When there is no existing Incident available, Searchlight creates one. From above, we can see that, a Icinga notification of type Problem has invoked for Critical state. Service output is updated with last Service check output.

If ClusterAlert is set to send notifications on every 5m, more notifications will be invoked with 5m interval. Now every time a notification of type Problem is invoked, Searchlight updates this existing notification information. Following fields are updated:

  • checkOutput
  • lastTimestamp
  • state

Now, suppose, user acknowledges this problem. So another notification of type Acknowledgement is invoked.
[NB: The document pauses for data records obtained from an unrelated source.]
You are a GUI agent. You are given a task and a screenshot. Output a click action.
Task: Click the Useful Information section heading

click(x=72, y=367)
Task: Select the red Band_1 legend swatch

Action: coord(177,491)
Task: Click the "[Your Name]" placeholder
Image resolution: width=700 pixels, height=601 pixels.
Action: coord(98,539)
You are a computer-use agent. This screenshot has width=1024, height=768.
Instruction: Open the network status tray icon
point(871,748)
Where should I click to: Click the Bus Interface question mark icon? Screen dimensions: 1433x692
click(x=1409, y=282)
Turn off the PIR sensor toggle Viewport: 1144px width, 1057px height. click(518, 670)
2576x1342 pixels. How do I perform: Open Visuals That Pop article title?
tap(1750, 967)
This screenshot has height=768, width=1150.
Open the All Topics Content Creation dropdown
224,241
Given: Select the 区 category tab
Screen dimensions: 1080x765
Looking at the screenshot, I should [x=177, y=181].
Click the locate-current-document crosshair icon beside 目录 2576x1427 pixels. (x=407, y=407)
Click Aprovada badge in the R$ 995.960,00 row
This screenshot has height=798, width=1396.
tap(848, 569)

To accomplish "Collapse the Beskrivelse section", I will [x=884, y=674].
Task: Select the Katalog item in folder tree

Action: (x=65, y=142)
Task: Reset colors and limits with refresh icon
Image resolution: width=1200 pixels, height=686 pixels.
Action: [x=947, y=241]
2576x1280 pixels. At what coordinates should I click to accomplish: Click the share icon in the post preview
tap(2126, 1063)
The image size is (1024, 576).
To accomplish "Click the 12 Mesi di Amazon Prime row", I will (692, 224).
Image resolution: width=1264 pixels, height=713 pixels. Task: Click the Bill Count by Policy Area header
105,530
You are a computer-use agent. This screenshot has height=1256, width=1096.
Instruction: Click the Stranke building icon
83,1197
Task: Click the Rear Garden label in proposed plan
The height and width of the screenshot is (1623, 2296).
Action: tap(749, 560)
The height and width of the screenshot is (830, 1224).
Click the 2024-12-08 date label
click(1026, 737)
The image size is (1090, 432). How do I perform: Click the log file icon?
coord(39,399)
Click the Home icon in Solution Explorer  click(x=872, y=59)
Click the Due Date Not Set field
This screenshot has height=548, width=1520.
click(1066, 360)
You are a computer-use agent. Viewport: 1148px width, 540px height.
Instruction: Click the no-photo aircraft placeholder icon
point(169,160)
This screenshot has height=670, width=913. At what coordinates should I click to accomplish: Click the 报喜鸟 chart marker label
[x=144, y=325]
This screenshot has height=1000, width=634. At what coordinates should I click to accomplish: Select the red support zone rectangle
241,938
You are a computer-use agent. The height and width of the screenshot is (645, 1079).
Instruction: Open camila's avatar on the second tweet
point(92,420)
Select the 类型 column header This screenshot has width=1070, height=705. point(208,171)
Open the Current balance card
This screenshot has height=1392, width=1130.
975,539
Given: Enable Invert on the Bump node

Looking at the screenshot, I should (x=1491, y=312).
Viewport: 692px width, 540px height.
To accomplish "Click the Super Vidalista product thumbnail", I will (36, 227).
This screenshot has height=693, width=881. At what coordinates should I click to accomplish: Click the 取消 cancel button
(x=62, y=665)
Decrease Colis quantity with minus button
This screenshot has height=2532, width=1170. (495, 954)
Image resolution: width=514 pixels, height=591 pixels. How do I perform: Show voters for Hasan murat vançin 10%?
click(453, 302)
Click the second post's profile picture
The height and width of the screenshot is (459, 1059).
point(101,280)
When notification type is Acknowledgement, a new notification is added in list.

Following is the latest status of this Incident

status:
  lastNotificationType: Acknowledgement
  notifications:
  - type: Problem
    checkOutput: Found 10 pod(s) instead of 11
    author: searchlight-user
    firstTimestamp: 20180428-1109
    lastTimestamp: 20180428-1119
    state: Critical
  - type: Acknowledgement
    checkOutput: Found 10 pod(s) instead of 11
    author: admin
    comment: working on fix
    firstTimestamp: 20180428-1142
    lastTimestamp: 20180428-1142
    state: Critical

User admin acknowledges this issues with comment working on fix. status.lastNotificationType is updated with last notification type.

To know how to acknowledge, see here.

When this problem is fixed, another notification of type Recovery is invoked. With this notification, this Incident is locked. For furthers incidents, another new Incident object will be created.

This is the final status of this Incident

status:
  lastNotificationType: Recovery
  notifications:
  - type: Problem
    checkOutput: Found 10 pod(s) instead of 11
    author: searchlight-user
    firstTimestamp: 20180428-1109
    lastTimestamp: 20180428-1119
    state: Critical
  - type: Acknowledgement
    checkOutput: Found 10 pod(s) instead of 11
    author: admin
    comment: working on fix
    firstTimestamp: 20180428-1142
    lastTimestamp: 20180428-1142
    state: Critical
  - type: Recovery
    checkOutput: Found all pods
    author: searchlight-user
    firstTimestamp: 20180428-1237
    lastTimestamp: 20180428-1237
    state: Ok

And also, label monitoring.appscode.com/recovered: true is added in label. This represents that, This Incident is recovered.